The siblings meet a few of the locals at their housewarming party. After Martin encounters a young boy, who he assumes to be trespassing through his garden, the pair decide to set up a Neighbourhood Watch group. When the group decide to go ahead without the involvement of any police officers, the previously quiet inhabitants of Bluebell Hill become vigilant and the play takes a darker turn. Though Neighbourhood Watch must have been written before the recent riots, the "vigilante" behaviour of these characters as they plot against the local "hoodies" has chilling parallels with the actions of some in the aftermath of the rioting.

The play raises a number of social issues - the most obvious being class.

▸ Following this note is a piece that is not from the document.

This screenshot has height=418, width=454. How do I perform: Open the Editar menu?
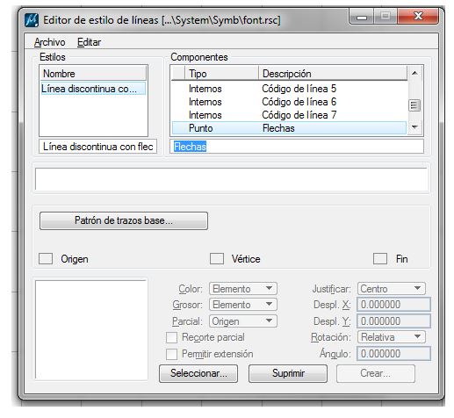point(89,42)
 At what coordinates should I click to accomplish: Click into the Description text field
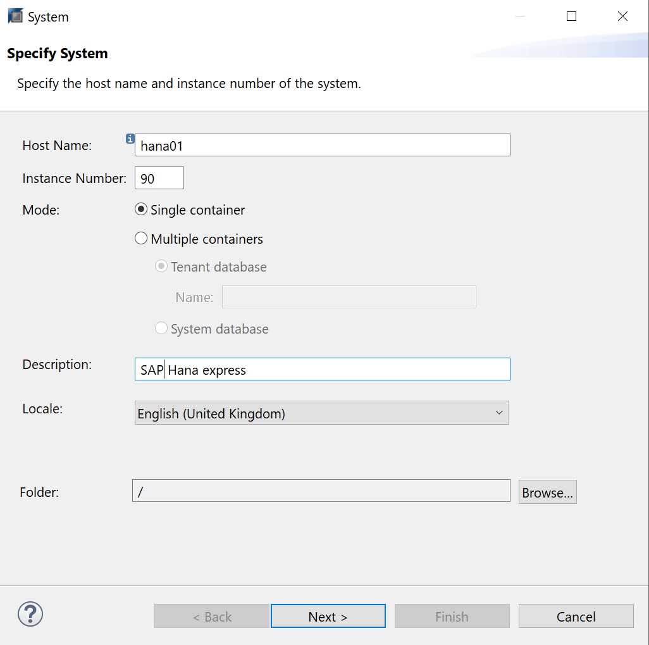click(322, 370)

The storyline does more than just touch the surface of class struggles. One character, Rod, suggests putting a ten foot high fence between the garden and the housing estate, saying, "They'll be walking in and out of here all day long otherwise, riff raff and vermin."

The Neighbourhood Watch group is driven by class hatred. Similarly sexism rears its head consistently through the play. A lot of it is disguised as characters hankering after "that old-fashioned way of life", in which women do the cooking, make the tea and decide what colour the wallpaper should be.

What I found particularly interesting throughout Neighbourhood Watch is that there isn't at any point a clear divide between right and wrong. Often the characters you trusted to start with later express prejudiced opinions and have dark secrets that are gradually revealed. Luther, for example, initially stands up for the poorer people in the housing estate. As his character develops, however, he is exposed for beating his wife, Magda. Soon Magda is put into a situation where she is confronted about her bruises, and eventually she feels capable of communicating what has happened.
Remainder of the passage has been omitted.